Dengan pemikiran dan bukti sejarah yang terang benderang dan konkret itu, maka Muhammadiyah sejak berdiri sampai saat ini dan kapanpun senantiasa menyatukan perjuangan dakwahnya di Indonesia dengan NKRI, Pancasila, UUD 1945, dan Kebinekaan sebagai satu napas pergerakan.
“Bagi Muhammadiyah ideologi Pancasila dengan segala kaitan Empat Pilar lainnya sudah selesai dan tidak lagi menjadi bahan perdebatan baik secara teologis maupun ideologi dan politk, kecuali bagaimana berikhtiar mengisi atau mewujudkan seluruh nilainya dalam kehidupan berbangsa dan bernegara,” tegas Haedar.
Karenanya, dalam Muktamar ke-47 tahun 2015 di Makassar secara resmi diputuskan pandangan dan sikap organisasi Muhammadiyah tentang "Negara Pancasila Darul Ahdi Wasyahadah".
Pemikiran dan sikap resmi Muhammadiyah tersebut keluar di era kepemimpinan Prof Dr HM Din Syamsuddin sebagai bukti dan aktualisasi warga dan institusi Muhammadiyah yang meletakkan NKRI berdasarkan Pancasila sebagai hasil kesepakatan atau konsensus nasional (Darul Ahdi) seluruh komponen bangsa termasuk umat Islam selaku penduduk mayoritas, sekaligus sebagai wujud kesaksian (Darus Syahadah) Muhammadiyah serta seluruh kekuatan bangsa agar Negara Pancasila tersebut benar-benar dibangun menuju cita-citanya.
Dalam makna sebaliknya, Muhammadiyah termasuk para warganya, tidak bersetuju dan tidak memberi ruang untuk adanya ideologi, pemikiran, sikap, dan pandangan yang ingin mewujudkan bentuk dan ideologi lainnya yang bertentangan dengan pandangan Negara Pancasila Darul Ahdi Wasyahadah. "Ideologi atau pandangan tentang negara khilafah sebagaimana halnya untuk negara komunis, negara sekuler, dan lainnya yang bertentangan dengan prinsip Negara Pancasila Darul Ahdi Was-Syahadah tertolak di dalam Muhammadiyah,” ucap Haedar.
Karena itu merupakan opini yang gegabah jika ada orang atau pihak yang menuduh atau menyebutkan Muhammadiyah dimasuki anggota organisasi lain yang mengusung ideologi negara khilafah (Politik) Islam, yang mengandung kesan Muhammadiyah membiarkan dan menyetujui ideologi yang bertentangan dengan prinsip Negara Pancasila Darul Ahdi Was-Syahadah.
“Tudingan tersebut dapat merugikan dan menimbulkan pandangan negatif terhadap Muhammadiyah sebagai organisasi modern dan moderat Islam terbesar yang telah terbukti komitmen dan jasanya untuk Negara Kesatuan Republik Indonesia dalam rentang lebih satu abad,” imbuh Haedar.
Bersamaan dengan itu, Haedar mengajak para pejabat dan elite negeri maupun para cendekiawan dan warga bangsa betul-betul seksama dalam beropini dan menyampaikan pendapat atau pandangan seputar kebangsaan dalam berbagai kaitannya agar tidak menimbulkan kontroversi negatif dan kegaduhan di negeri ini.
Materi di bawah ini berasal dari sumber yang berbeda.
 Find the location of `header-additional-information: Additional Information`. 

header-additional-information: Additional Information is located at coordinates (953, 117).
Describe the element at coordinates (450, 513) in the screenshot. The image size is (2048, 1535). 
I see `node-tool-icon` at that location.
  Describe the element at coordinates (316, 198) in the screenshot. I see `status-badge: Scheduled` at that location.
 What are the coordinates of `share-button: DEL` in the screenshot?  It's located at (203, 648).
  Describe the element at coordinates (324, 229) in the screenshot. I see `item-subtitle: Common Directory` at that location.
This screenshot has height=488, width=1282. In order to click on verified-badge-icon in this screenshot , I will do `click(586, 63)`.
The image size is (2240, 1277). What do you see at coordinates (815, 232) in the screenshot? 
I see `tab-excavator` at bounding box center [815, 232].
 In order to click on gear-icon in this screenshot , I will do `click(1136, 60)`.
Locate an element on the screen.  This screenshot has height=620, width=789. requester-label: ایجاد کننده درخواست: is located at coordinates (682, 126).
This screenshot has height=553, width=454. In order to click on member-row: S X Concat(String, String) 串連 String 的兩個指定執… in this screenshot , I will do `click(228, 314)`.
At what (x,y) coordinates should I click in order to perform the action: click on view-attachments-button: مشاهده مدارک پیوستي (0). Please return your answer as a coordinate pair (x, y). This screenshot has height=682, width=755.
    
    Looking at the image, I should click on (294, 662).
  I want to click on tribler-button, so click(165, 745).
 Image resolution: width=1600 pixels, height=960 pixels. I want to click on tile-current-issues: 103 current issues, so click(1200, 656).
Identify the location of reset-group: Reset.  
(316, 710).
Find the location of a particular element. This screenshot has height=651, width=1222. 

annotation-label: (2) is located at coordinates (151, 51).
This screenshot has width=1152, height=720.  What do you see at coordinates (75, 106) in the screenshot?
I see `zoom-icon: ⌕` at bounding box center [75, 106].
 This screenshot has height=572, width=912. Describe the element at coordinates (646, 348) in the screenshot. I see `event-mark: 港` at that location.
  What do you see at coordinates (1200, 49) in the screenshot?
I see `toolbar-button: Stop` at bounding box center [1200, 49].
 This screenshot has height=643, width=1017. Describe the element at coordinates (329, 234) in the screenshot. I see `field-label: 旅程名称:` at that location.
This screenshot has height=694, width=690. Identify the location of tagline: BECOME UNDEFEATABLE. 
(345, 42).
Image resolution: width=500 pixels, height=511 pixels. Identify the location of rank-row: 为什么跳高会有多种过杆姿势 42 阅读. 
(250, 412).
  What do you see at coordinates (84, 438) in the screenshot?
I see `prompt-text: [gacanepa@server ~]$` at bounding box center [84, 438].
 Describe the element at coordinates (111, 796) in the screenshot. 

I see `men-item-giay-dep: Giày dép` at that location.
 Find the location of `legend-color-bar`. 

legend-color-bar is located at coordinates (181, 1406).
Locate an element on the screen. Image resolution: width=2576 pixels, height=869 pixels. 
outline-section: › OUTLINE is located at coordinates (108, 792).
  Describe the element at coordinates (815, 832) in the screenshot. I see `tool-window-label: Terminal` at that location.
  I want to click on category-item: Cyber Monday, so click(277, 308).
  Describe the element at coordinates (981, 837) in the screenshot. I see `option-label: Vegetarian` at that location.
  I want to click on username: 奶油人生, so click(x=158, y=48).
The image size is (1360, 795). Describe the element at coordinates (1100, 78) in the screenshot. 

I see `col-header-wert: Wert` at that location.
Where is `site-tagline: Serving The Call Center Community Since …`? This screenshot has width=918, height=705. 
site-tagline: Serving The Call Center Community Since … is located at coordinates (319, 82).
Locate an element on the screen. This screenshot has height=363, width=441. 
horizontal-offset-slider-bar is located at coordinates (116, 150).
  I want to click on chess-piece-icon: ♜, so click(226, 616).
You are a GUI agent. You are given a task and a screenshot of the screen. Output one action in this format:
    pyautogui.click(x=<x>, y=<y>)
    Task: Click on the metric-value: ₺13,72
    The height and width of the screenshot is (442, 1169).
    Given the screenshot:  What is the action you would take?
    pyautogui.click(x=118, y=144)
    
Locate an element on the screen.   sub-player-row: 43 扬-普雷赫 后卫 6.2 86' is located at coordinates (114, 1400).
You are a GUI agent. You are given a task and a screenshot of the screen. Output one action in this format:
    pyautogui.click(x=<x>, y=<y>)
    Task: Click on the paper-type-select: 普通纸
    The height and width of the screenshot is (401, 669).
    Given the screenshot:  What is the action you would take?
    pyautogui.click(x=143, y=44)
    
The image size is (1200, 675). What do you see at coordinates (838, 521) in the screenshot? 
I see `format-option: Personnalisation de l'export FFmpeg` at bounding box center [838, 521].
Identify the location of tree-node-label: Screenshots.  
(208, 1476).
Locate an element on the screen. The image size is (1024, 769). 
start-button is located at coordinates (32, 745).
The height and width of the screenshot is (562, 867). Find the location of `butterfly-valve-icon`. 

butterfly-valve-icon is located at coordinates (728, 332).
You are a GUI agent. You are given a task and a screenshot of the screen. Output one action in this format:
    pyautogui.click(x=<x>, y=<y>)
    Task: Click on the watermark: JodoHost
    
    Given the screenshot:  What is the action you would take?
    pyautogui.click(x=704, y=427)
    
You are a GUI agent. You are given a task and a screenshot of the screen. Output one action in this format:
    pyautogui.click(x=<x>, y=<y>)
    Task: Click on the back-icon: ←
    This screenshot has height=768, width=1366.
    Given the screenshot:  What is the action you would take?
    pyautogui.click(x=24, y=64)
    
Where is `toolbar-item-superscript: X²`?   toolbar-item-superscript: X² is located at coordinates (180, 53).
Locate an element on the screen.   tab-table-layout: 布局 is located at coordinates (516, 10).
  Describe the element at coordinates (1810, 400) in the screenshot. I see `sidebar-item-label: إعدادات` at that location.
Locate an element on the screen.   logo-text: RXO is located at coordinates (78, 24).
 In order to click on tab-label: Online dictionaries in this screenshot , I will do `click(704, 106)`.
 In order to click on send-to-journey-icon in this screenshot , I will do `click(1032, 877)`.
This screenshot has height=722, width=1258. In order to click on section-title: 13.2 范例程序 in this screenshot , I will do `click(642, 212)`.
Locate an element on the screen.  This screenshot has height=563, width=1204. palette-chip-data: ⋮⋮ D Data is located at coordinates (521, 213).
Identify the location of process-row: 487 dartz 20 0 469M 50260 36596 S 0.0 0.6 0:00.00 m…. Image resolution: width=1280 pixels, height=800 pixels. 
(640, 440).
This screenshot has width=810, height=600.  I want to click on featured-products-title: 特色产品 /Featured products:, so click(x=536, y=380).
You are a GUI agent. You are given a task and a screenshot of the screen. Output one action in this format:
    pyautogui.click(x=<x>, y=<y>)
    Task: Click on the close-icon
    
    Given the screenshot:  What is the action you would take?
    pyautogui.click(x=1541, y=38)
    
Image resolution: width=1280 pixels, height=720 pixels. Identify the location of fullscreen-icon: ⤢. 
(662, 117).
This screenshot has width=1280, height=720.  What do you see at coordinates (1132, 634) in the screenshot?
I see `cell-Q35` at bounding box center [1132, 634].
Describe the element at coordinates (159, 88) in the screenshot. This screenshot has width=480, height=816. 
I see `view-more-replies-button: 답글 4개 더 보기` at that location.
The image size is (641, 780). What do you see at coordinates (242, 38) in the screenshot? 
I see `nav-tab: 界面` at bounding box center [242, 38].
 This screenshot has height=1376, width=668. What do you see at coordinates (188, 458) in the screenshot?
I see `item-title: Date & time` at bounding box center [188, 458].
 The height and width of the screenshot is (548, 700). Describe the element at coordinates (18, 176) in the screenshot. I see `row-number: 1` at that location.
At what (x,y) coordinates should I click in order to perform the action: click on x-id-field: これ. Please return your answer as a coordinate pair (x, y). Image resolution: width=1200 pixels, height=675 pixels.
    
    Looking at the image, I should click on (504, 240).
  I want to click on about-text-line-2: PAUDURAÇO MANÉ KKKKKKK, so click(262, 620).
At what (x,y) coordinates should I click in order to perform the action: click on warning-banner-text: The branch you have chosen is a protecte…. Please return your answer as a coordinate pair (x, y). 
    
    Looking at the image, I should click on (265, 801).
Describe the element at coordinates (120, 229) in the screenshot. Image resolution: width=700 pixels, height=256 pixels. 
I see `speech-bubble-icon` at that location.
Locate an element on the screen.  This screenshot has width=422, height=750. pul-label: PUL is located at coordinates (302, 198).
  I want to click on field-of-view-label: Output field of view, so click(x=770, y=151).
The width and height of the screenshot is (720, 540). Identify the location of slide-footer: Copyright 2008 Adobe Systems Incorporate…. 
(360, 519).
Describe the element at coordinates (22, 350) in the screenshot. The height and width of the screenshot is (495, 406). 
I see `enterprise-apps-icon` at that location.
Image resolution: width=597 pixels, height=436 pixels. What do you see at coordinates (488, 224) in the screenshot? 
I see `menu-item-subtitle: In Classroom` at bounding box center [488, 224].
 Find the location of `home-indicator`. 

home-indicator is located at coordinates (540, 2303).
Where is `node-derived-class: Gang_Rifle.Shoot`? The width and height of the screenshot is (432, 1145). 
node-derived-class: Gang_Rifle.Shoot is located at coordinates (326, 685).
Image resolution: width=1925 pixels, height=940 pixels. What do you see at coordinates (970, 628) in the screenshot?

Karena, membawa-bawa isu ideologis yang kontraproduktif di tahun politik 2019 maupun dalam kehidupan kebangsaan secara umum hanya akan menambah suasana perselisihan ideologis yang tidak kondusif di tubuh bangsa ini.
“Kedepankan isu, opini, dan pandangan yang positif dan konstruktif agar tahun politik berkembang suasana demokratis sekaligus cerdas, damai, dan menyatukan kebersamaan dalam perbedaan. Seraya jauhi segala isu dan pernyataan yang meresahkan, meretakkan, mengancam, dan menyebarkan perselisihan tajam yang membawa pada perpecahan di tubuh bangsa Indonesia. Semuanya menuntut kebesaran jiwa disertai kecerdasan, kearifan, empati, pengorbanan, dan hikmah kebijaksanaan dari seluruh elite dan warga bangsa!,” pungkas Haedar.